Bunu yapmak bana keyif verse de oradan çıkıp gerçek dünyaya döndüğümde içimi
bir hüzün kaplıyor. Bu hüzün kimi zaman gözlerimin dolmasına kimi zaman bir
şeyler yazmama sebebiyet veriyor.
Yazmak isteyip de kendini
bu kadar zor ifade eden biri olmak ne büyük tezatlık. Hayatım resmen
tezatlıklar üzerine kurulu. Kendimi normal hissetmek için ne kadar çabaladıysam
o kadar dibe battım. Şu an 26 yaşındayım işte bulunduğum dibe bu şekilde
çöktüm. Bacaklarımı karnıma çektim kendi kazdığım çukurun içinde en dipte
oturuyorum. Bu çukur 26 senelik bir çukur. Nereye kadar bu şekilde devam
edebileceğim bilmiyorum. Ömrümün kaç sene olduğunu o kadar çok merak ediyorum
ki.

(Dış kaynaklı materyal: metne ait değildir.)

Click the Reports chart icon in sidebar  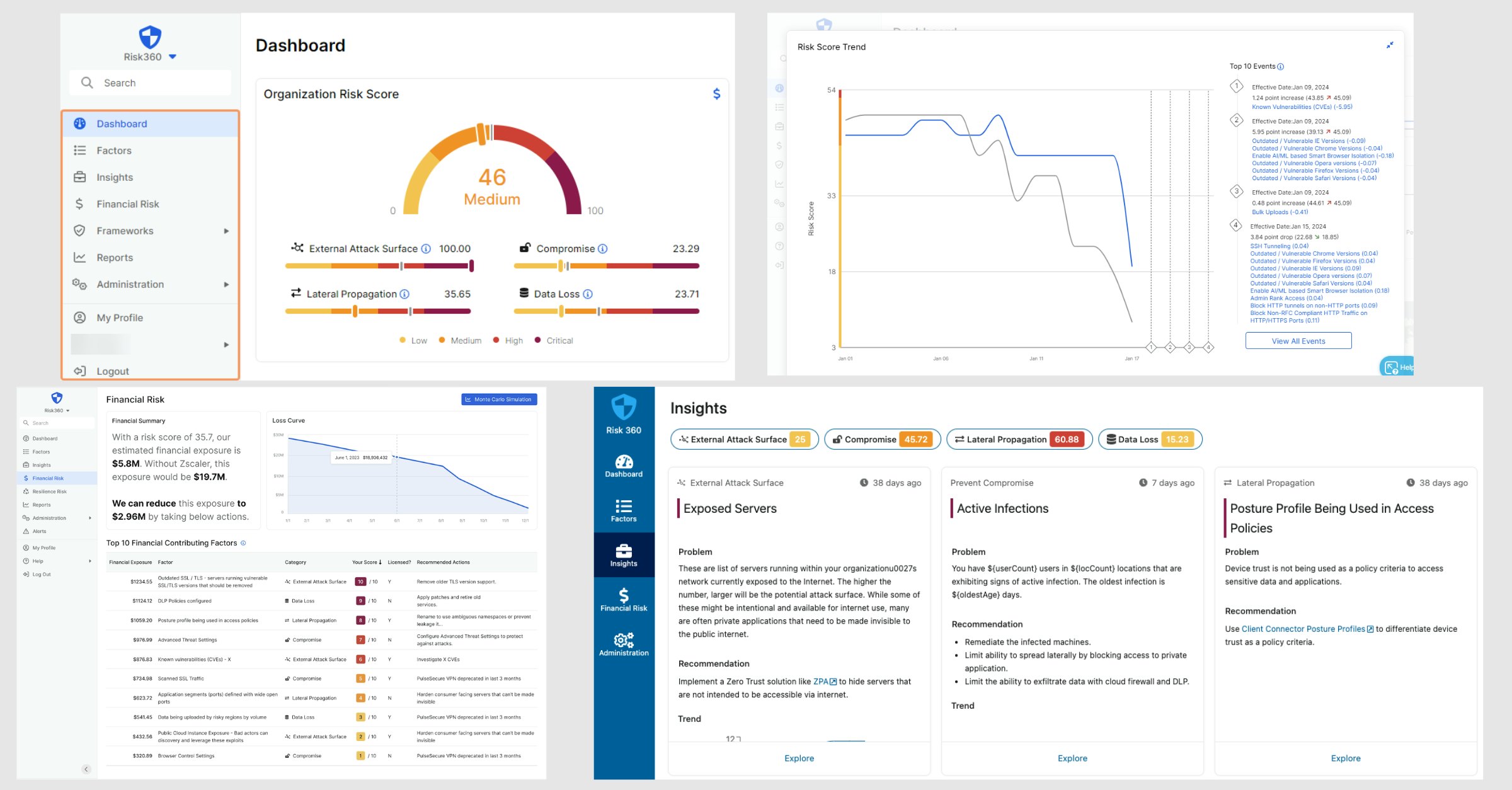click(x=80, y=257)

Hani derler ya insan ne kadar yaşayacağını bilseydi yaşayamazdı, diye. Ben
nedense yaşayabileceğimi düşünüyorum. O zaman geleceğin bilinmezliğinden
korkmazdım. Sadece yaşamaya bakardım. Ucube olayım ya da olmayayım umurumda
olmazdı nasıl olsa bir gün biteceğinden emin bir şekilde yaşamaya bakabilirdim.
Şimdi de bir gün biteceğini biliyorum ama ne zaman ve nasıl olacağını
bilmiyorum. Bu beni korkutuyor. Bu dipte daha ne kadar yaşayacağımı o kadar merak
ediyorum ki… Bugünü bile yaşayamayacak kadar çok merak ediyorum.
25. yaşımın bitmesine bir
ay kadar kaldı ve ben böyle hissediyorum. 26’da da bu çukurun dibinde yaşayacak
olmaktan o kadar korkuyorum ki. Her doğum günüm yaklaştığında aynı hissiyata sahip
olmaktan da nefret ediyorum. Nasıl olsa yalnız ve ucube hayatımda hiç bir şey
değişmeyecek. Daha ne kadar bu hayata katlanabilirim bilmiyorum.
Bu çukurdan ölü ya da
diri çıkabilmek benim elimde bunu da biliyorum. Her şeyi bilip de uygulamaya
dökememek de benim beceriksizliğimin bir parçası olsun. Herkes yuvarlak
dünyanın etrafında dönerek günü gece ederken ben sadece gecelerin olduğu bir
yarım kürede olduğum yerde sayıyorum. Bu da benim beceriksizliğim olsun.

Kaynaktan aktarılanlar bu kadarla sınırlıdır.